**What is asked**
Gather every line of the listing below that contains the string "icon" and copy each one. Case counts.
····················
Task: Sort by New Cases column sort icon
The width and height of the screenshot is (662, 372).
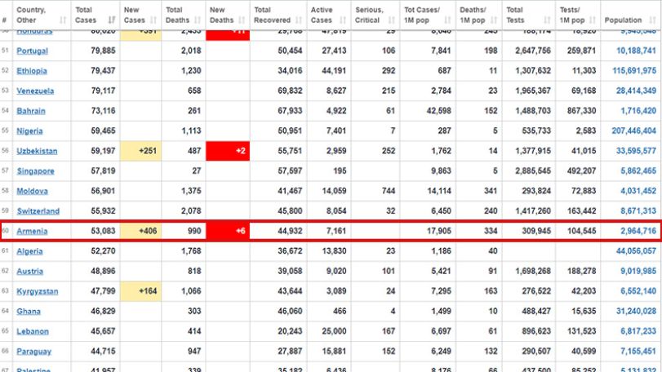Action: 153,20
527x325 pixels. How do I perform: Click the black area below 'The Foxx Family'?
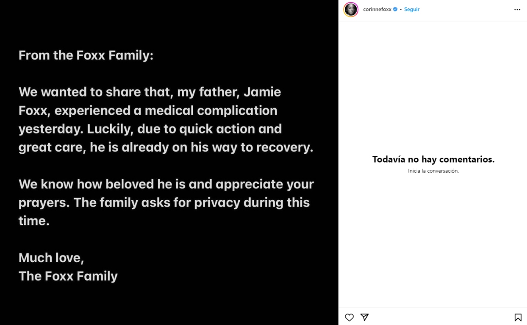click(169, 305)
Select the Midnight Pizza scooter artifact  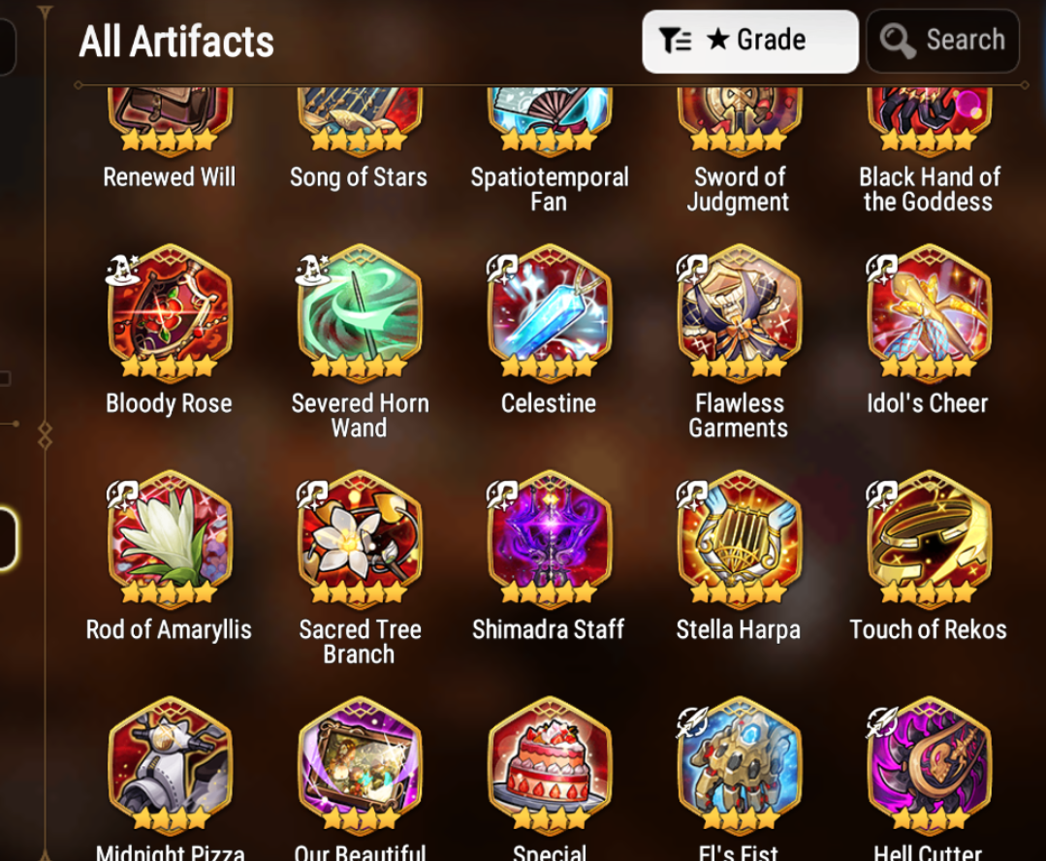(x=170, y=766)
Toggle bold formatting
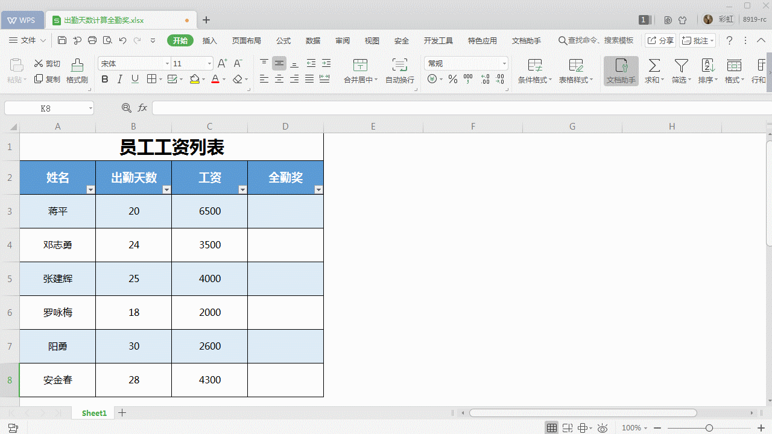The width and height of the screenshot is (772, 434). (x=105, y=79)
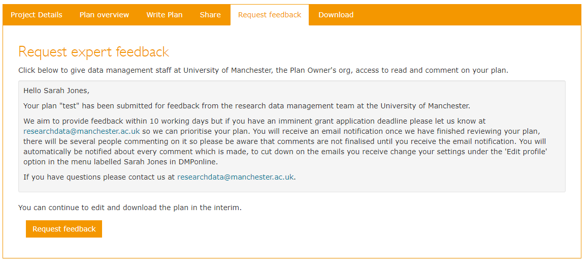The image size is (588, 263).
Task: Click the 'Hello Sarah Jones,' greeting line
Action: click(x=56, y=91)
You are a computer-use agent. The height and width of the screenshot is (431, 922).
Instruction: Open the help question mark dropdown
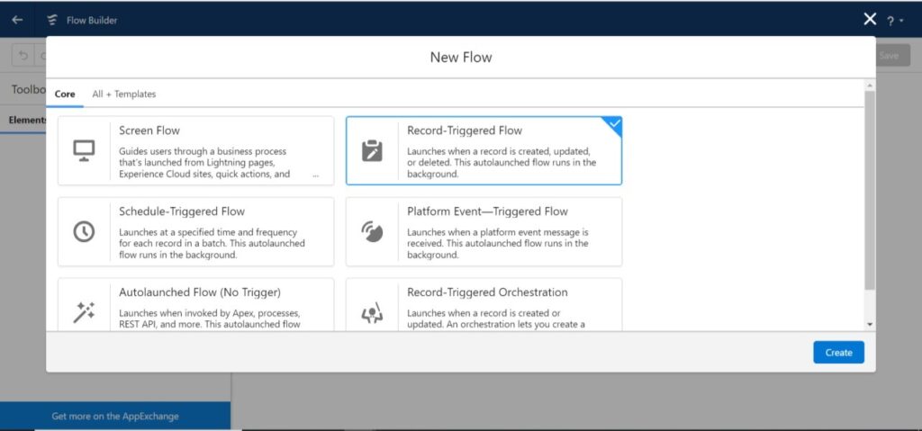click(x=894, y=21)
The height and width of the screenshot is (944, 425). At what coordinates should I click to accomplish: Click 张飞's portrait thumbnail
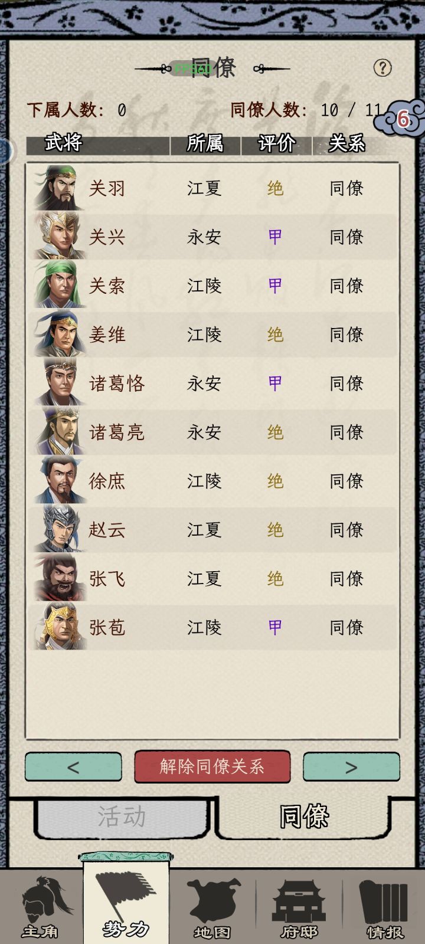[x=60, y=578]
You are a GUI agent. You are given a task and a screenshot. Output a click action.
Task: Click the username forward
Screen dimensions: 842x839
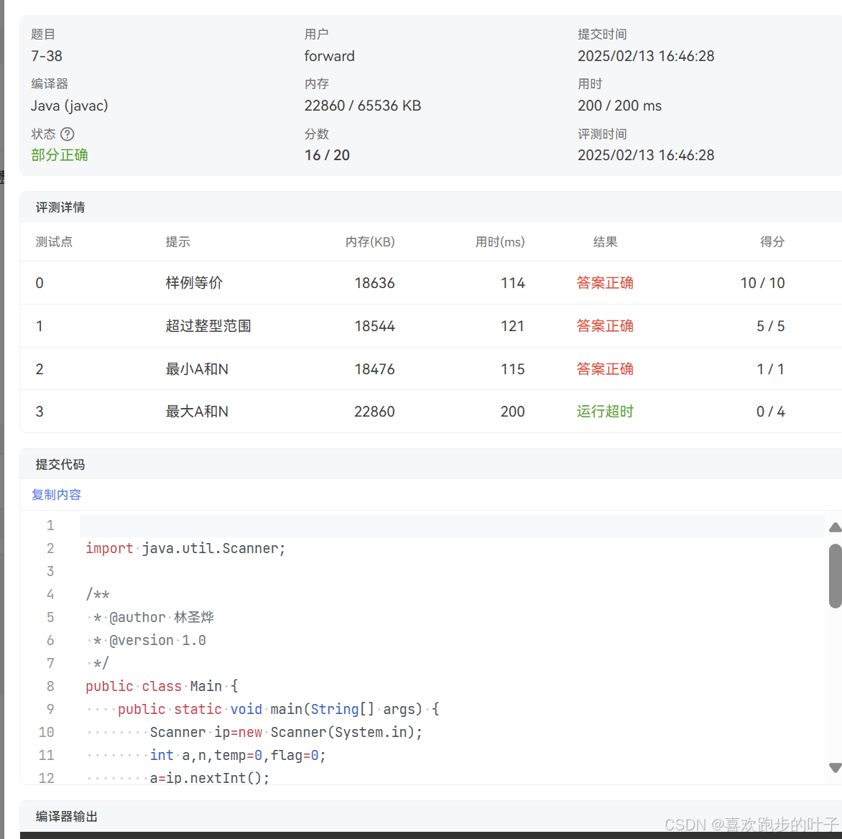[329, 55]
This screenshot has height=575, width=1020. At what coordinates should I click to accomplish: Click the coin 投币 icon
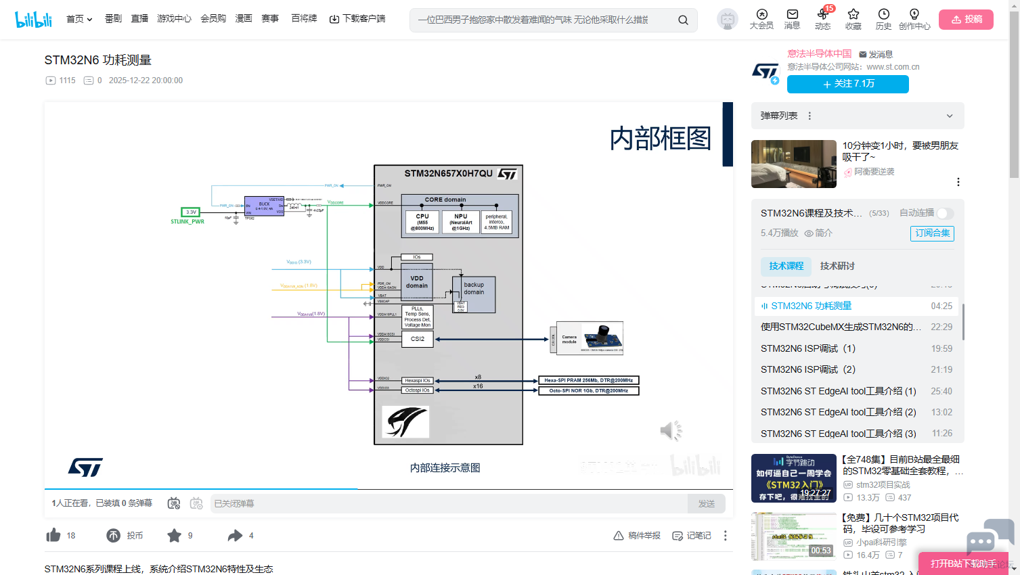(114, 535)
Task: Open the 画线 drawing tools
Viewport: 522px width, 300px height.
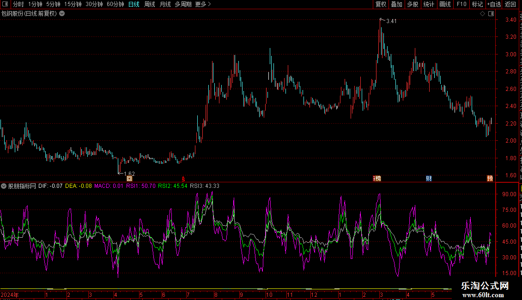Action: [x=445, y=4]
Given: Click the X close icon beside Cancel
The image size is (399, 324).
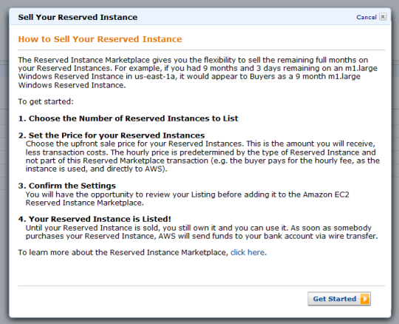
····················
**Final result**
Task: Sort by New Cases column sort icon
This screenshot has height=575, width=1020. At what coordinates should I click to accomplish: Click the coin 投币 icon
Given: Click the X close icon beside Cancel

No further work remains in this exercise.